J’ai aussi longuement pensé hier au soir à mon père, à toute ma famille ; je ne te cacherai pas que j’ai beaucoup pleuré. Mais ces larmes m’ont soulagé. Notre consolation, c’est l’affection profonde qui nous lie tous, c’est l’affection que je rencontre aussi chez les tiens.

Il est impossible, avec ce faisceau si puissant, avec l’aide de Me Demange qui se montre aussi d’un dévouement remarquable, que nous n’arrivions pas tôt ou tard à la découverte de la vérité. J’avais eu tort de vouloir déserter la vie, je n’en ai pas le droit. Je lutterai jusqu’à mon dernier souffle. Dans ces longues journées et ces tristes nuits, mon âme s’épure et se fortifie. Mon devoir est nettement tracé : il faut que je laisse à mes enfants un nom pur et sans tache.

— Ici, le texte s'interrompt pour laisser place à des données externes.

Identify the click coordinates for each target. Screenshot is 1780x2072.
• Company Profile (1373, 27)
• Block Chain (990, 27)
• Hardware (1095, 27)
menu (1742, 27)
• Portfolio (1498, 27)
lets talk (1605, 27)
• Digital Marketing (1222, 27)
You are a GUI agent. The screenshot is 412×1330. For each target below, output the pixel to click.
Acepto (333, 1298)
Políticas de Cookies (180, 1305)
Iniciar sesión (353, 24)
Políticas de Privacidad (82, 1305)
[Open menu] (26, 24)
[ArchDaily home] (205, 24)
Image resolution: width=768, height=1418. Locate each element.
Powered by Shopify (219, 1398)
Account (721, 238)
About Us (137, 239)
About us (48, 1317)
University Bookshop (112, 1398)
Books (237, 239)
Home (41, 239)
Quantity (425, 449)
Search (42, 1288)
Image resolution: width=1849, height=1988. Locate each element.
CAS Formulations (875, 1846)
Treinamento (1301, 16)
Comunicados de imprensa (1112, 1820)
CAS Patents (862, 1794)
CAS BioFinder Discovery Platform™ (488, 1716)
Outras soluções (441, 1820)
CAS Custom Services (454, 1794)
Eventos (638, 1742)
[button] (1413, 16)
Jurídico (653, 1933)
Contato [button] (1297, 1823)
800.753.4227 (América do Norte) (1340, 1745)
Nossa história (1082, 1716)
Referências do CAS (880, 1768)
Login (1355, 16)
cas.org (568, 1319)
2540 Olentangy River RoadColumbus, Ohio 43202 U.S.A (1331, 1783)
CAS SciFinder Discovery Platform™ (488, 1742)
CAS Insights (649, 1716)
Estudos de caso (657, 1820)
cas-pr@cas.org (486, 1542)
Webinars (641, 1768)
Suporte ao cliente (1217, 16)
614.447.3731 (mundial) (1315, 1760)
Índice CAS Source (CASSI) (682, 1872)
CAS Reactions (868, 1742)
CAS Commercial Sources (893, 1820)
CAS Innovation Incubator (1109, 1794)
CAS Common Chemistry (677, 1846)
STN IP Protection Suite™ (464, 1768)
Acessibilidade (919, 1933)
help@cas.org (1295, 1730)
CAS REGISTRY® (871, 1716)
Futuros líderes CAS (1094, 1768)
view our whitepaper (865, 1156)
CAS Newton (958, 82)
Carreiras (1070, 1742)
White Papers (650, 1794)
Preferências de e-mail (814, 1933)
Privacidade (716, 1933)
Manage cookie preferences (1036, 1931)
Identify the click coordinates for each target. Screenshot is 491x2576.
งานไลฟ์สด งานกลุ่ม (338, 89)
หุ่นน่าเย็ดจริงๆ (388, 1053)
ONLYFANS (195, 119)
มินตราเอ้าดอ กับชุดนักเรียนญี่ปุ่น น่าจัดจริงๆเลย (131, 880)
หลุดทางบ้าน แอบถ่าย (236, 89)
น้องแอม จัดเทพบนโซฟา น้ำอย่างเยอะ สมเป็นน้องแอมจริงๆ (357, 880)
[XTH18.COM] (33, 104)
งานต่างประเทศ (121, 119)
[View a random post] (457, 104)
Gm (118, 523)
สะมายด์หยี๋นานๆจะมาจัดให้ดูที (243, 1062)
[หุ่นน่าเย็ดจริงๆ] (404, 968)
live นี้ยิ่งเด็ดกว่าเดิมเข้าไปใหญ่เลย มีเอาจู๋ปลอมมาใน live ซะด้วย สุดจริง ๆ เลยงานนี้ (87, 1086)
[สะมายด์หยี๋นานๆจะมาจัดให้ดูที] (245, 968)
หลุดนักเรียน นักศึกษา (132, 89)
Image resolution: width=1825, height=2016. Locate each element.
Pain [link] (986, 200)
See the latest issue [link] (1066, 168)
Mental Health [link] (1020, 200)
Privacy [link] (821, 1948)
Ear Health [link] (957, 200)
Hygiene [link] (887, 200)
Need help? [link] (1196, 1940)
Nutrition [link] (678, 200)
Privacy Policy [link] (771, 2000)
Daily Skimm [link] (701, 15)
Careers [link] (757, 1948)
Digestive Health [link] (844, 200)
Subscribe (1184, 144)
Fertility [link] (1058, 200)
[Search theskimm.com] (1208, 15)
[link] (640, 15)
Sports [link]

Travaillons à cela, ma chérie, sans trêve ni repos. Aucune démarche, aucune tentative ne doit vous rebuter, il faut tout tenter.

Les livres de M. Bayles que tu m’as envoyés sont suffisants pour le moment ; plus tard il me faudra un ouvrage présentant exercices et corrigés en face, afin que je puisse travailler moi-même.

Pour le moment, il faut que je rassemble toutes mes forces pour supporter l’horrible humiliation qui m’attend.

Mais ne vous relâchez pas un seul instant. Vous pourrez peut-être tâter un terrain dont j’ai parlé ce soir à Me Demange ; il ne faut rien négliger et tout essayer.

Je t’embrasse comme je t’aime,

Alfred.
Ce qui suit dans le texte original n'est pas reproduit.